Hanna mengusap punggung tangan Betsy, "Kesehatan dan umur yang panjang datangnya dari Tuhan, Nek."

"Ya, yaa kamu benar nak." Nenek Betsy memegang tangan Hanna dengan penuh syukur.

"Ibu, wajahmu hari ini terlihat lebih segar dari sebelumnya. Ibu sepertinya telah pulih dengan baik." Terdengar suara James dari arah belakang Hanna.

"Tentu saja.. Aku harus sembuh dan berumur panjang, aku tidak ingin melewatkan hari pernikahanmu," gurau Betsy pada puteranya.

"Begitukah? Kalau begitu, aku tidak akan cepat-cepat menikah, maka ibu akan berumur lebih panjang," sahut James.

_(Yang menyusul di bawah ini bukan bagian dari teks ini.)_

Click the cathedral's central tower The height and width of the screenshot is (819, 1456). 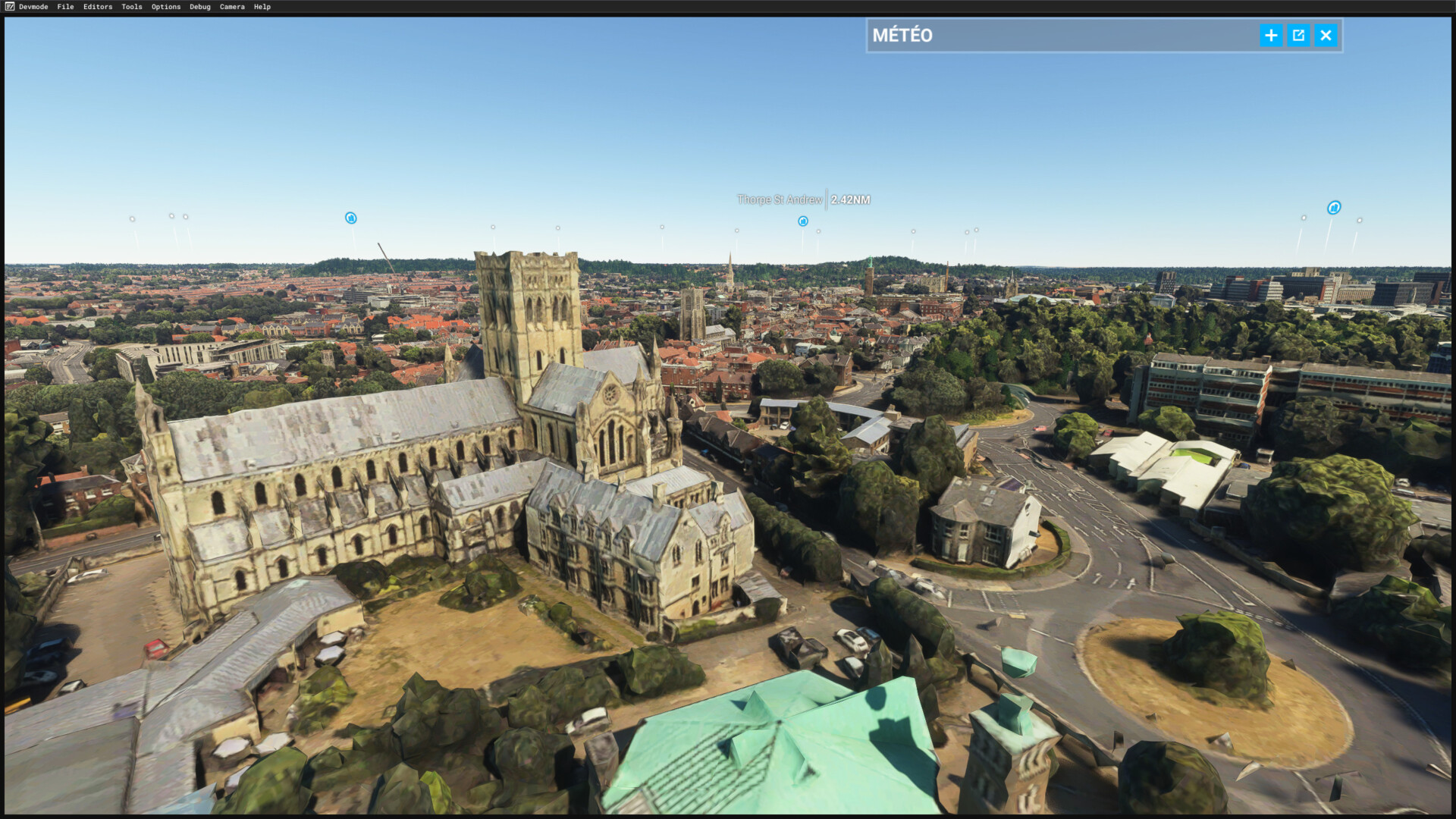529,318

"Anak nakal ini.. Bagaimana jika aku mati lebih dulu dan melewatkan pernikahanmu? Aku ingin segera mendapatkan menantu dan cucu darimu."

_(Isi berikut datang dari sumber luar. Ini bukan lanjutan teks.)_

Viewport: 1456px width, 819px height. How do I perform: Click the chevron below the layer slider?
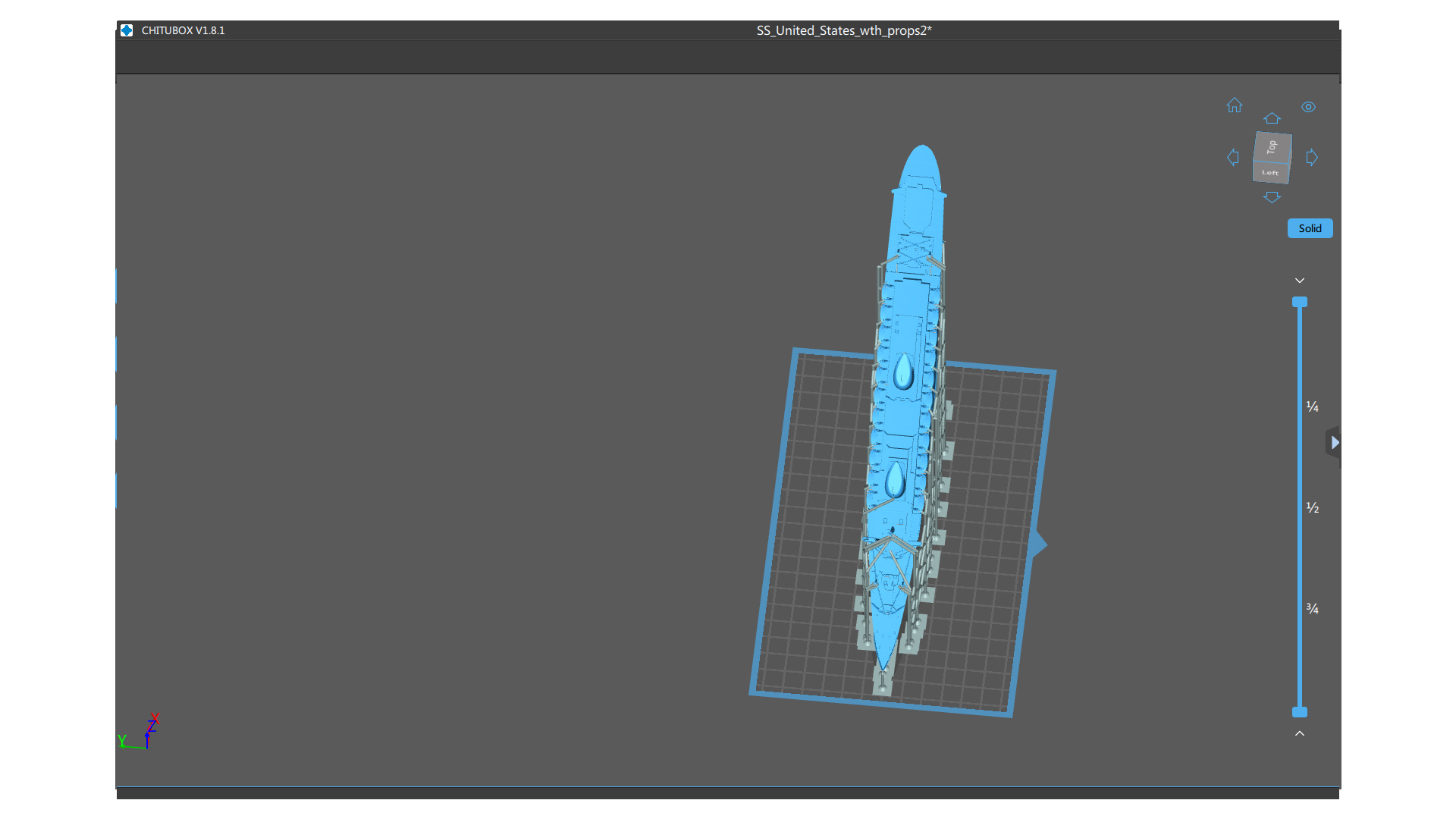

"Ibu.. Ibu sudah memiliki cucu, dan dia bahkan memiliki tubuh yang lebih tinggi dari aku. Hahaha.." James mengangkat sebelah tangannya diatas kepalanya.

Hanna senang melihat interaksi antara ibu dan anak itu. Ada banyak kehangatan yang terlihat didalamnya.

"Baiklah Nek, setelah menjalani 3 hari masa perawatan lagi, Nenek sepertinya sudah boleh pulang dan berkumpul bersama keluarga dirumah."

"Terimakasih Hanna, aku berhutang budi karena kamu menyelamatkan ibuku," ucap James dengan tulus kepada Hanna.

"Jangan sungkan, ini sudah menjadi kewajibanku sebagai dokter. Jika ada keluhan, segera panggil aku ya Nek. Aku permisi pergi."

Ketika berbalik, kepala Hanna tidak sengaja menabrak dada seseorang. Terdengar suara dari atas kepalanya, "Sepertinya dunia ini kecil, lagi-lagi aku bertemu denganmu. Mungkin inilah yang disebut orang-orang dengan istilah 'berjodoh'."

Mendengar suara yang tidak asing itu, Hanna mendongakkan kepalanya keatas. "Sial, kenapa aku bertemu lagi dengan si penguntit ini ?" keluh Hanna dalam hati.